NCPA - National Center for Policy Analysis


December 17, 2008

The governmental takeovers of the banking and auto industries have raised important questions concerning the future course of our country, says Pete du Pont, chairman of the National Center for Policy Analysis and former governor of Vermont.  How much government money and how much government regulation of the private sector should be a part of our market economy?  Should America become a Europeanized sort of a nanny state in which the government manages our industries, their boards of directors, their products and their finances?

It shouldn't, but it is clear that the incoming Obama administration believes strongly in governmental control of a great many parts of our economy, says du Pont:

  • During the campaign, Barack Obama called for a 10 percent to 12 percent annual increase in government spending, which will likely come on top of our current congressional spending surge.
  • According to USA Today, this "is increasing the federal share of the nation's economic activity close to $1 out of every $4, the highest level since World War II," and will give us "a budget deficit headed towards a record $1 trillion."

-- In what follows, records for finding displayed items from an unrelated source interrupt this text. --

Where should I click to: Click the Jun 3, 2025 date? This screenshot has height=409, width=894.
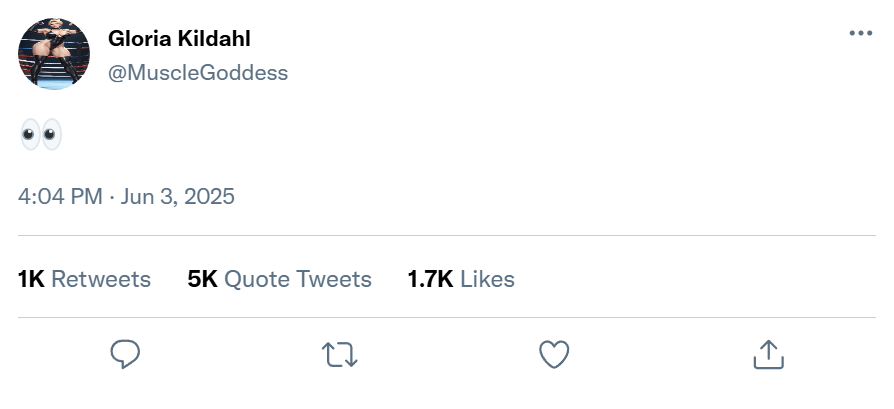178,196
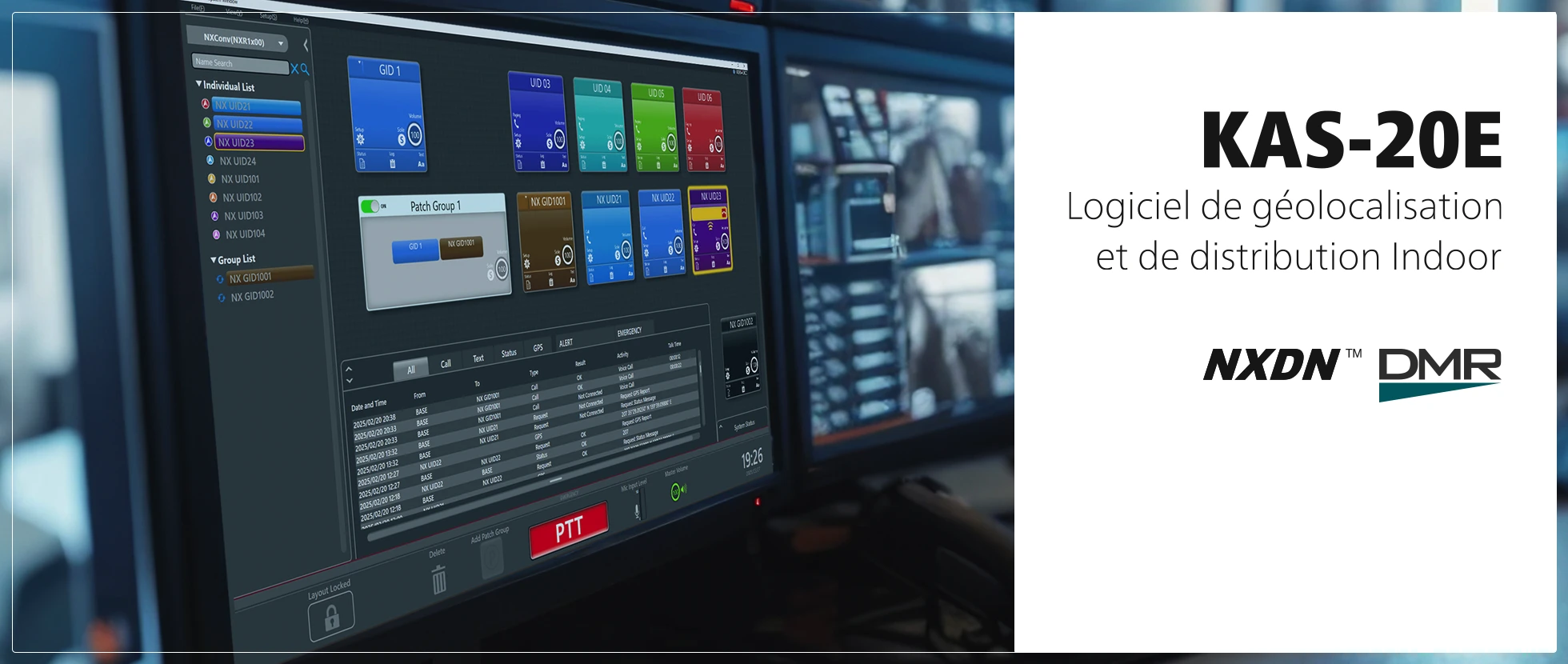1568x664 pixels.
Task: Click the volume knob on UID 03 tile
Action: tap(559, 140)
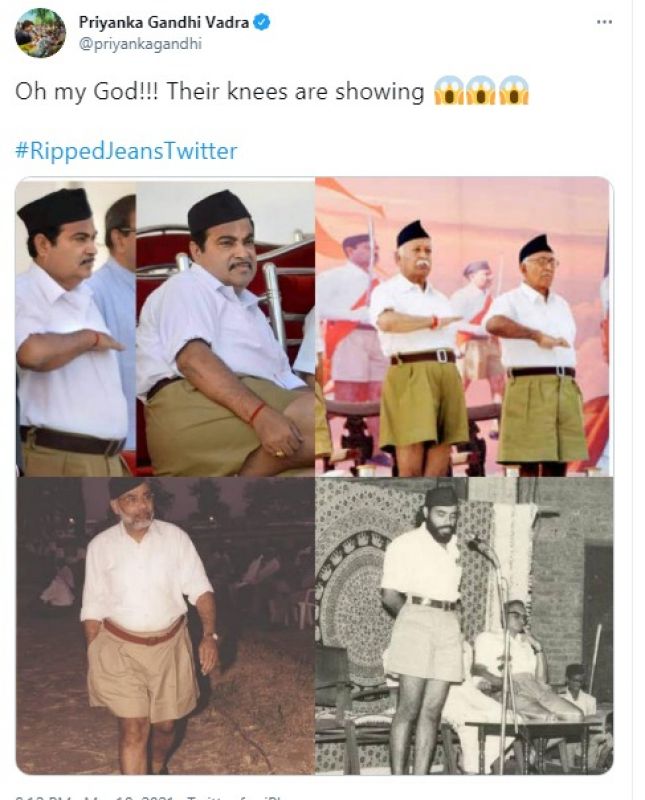Open Priyanka Gandhi Vadra's profile avatar
The height and width of the screenshot is (800, 645).
(x=40, y=33)
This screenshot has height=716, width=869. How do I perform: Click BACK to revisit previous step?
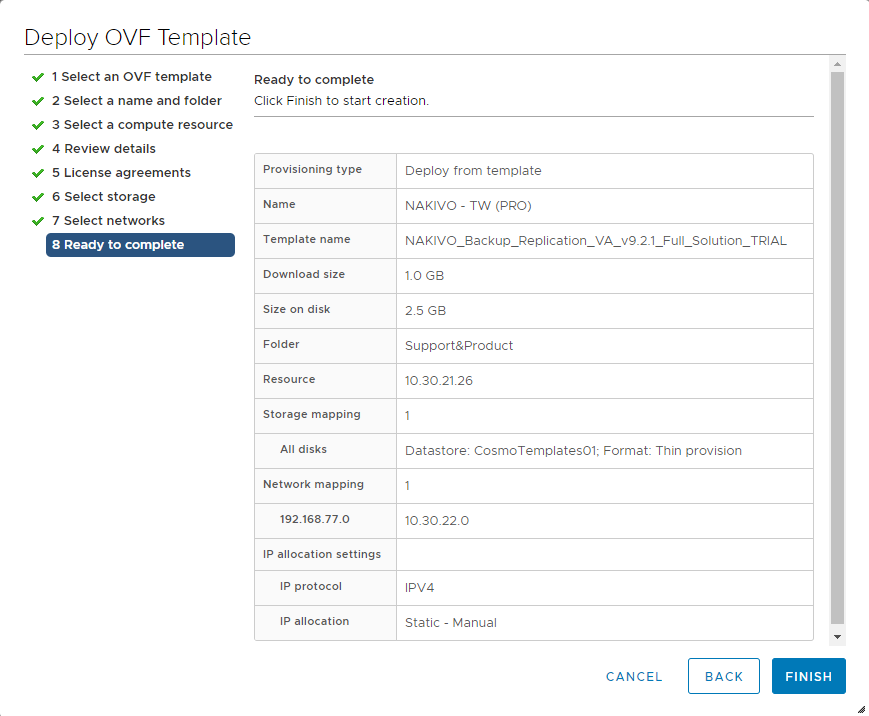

Obama is urging several other pieces of government control legislation that would quickly Europeanize America's future, says du Pont:

  • The next effort will be to mandate government regulation and operation of health care: a federal statute regulating the price, content and supervision of health care, and a government council to significantly regulate the content and cost of health care policies.
  • After that, the regulation and downsizing of international trade: trade creates jobs -- some five million Americans work for overseas companies; the export of American products support some six million domestic jobs, the export of services another five million, and U.S. trade as a share of gross domestic product reached 29 percent in 2007.
  • Obama opposes trade, from his previously stated opposition to the North American Free Trade Agreement, to his dislike of other regional trade agreements, so we will see our economy shrink if these policies are followed, says du Pont.

As for the environment, the Boxer-Lieberman global warming bill that failed to pass the Senate last June will be back, and with the Democrat Senate's new 58-seat majority instead of the current 51, it is much more likely to pass.  This bill would shut down coal-fired plants and contains more than 300 production regulations and mandates, from a federal commission to impose environmental controls on businesses, to a protectionist agency that could impose tariffs on imported goods.

In short, bigger and more intrusive government is rolling down the tracks toward us, says du Pont.  Taxes will be higher, government spending will be larger, and matters from automobile manufacturing to health care and trade will be Europeanized.  The government will be in charge.